▶ _Task directions_: The entries are given below. Output each one unchanged.

*** Material provided Section Begins ***

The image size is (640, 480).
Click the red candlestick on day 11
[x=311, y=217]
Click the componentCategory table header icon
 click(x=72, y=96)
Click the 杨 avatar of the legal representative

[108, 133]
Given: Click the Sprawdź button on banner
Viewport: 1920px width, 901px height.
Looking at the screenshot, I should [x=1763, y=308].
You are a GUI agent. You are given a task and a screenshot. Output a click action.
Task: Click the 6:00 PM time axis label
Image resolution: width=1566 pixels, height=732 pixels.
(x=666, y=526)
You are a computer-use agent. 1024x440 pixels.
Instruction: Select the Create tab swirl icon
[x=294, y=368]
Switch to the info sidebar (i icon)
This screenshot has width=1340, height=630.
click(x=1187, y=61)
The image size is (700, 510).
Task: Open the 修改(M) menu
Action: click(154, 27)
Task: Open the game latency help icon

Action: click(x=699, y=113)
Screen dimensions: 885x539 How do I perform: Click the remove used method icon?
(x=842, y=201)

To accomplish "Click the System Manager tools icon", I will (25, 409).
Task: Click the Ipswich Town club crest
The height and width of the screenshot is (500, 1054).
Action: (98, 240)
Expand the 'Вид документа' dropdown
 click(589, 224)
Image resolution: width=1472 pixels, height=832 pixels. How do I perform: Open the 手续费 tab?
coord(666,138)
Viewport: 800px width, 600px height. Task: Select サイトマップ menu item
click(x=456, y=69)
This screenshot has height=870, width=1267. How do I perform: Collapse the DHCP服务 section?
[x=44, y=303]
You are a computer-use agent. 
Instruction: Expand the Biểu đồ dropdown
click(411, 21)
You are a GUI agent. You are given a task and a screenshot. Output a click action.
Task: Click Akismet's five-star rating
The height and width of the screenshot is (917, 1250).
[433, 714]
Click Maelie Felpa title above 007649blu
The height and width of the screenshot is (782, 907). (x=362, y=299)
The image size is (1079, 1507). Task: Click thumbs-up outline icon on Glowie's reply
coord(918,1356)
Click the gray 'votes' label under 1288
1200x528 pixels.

*** Material provided Section Ends ***

▶ _The completed task_:
The image size is (640, 480).
Click the red candlestick on day 11
[x=311, y=217]
Click the componentCategory table header icon
 click(x=72, y=96)
Click the 杨 avatar of the legal representative

[108, 133]
Given: Click the Sprawdź button on banner
Viewport: 1920px width, 901px height.
Looking at the screenshot, I should [x=1763, y=308].
You are a GUI agent. You are given a task and a screenshot. Output a click action.
Task: Click the 6:00 PM time axis label
Image resolution: width=1566 pixels, height=732 pixels.
(x=666, y=526)
You are a computer-use agent. 1024x440 pixels.
Instruction: Select the Create tab swirl icon
[x=294, y=368]
Switch to the info sidebar (i icon)
This screenshot has width=1340, height=630.
click(x=1187, y=61)
The image size is (700, 510).
Task: Open the 修改(M) menu
Action: click(154, 27)
Task: Open the game latency help icon

Action: click(x=699, y=113)
Screen dimensions: 885x539 How do I perform: Click the remove used method icon?
(x=842, y=201)

To accomplish "Click the System Manager tools icon", I will (25, 409).
Task: Click the Ipswich Town club crest
The height and width of the screenshot is (500, 1054).
Action: (98, 240)
Expand the 'Вид документа' dropdown
 click(589, 224)
Image resolution: width=1472 pixels, height=832 pixels. How do I perform: Open the 手续费 tab?
coord(666,138)
Viewport: 800px width, 600px height. Task: Select サイトマップ menu item
click(x=456, y=69)
This screenshot has height=870, width=1267. How do I perform: Collapse the DHCP服务 section?
[x=44, y=303]
You are a computer-use agent. 
Instruction: Expand the Biểu đồ dropdown
click(411, 21)
You are a GUI agent. You are given a task and a screenshot. Output a click action.
Task: Click Akismet's five-star rating
The height and width of the screenshot is (917, 1250).
[433, 714]
Click Maelie Felpa title above 007649blu
The height and width of the screenshot is (782, 907). (x=362, y=299)
The image size is (1079, 1507). Task: Click thumbs-up outline icon on Glowie's reply
coord(918,1356)
Click the gray 'votes' label under 1288
1200x528 pixels.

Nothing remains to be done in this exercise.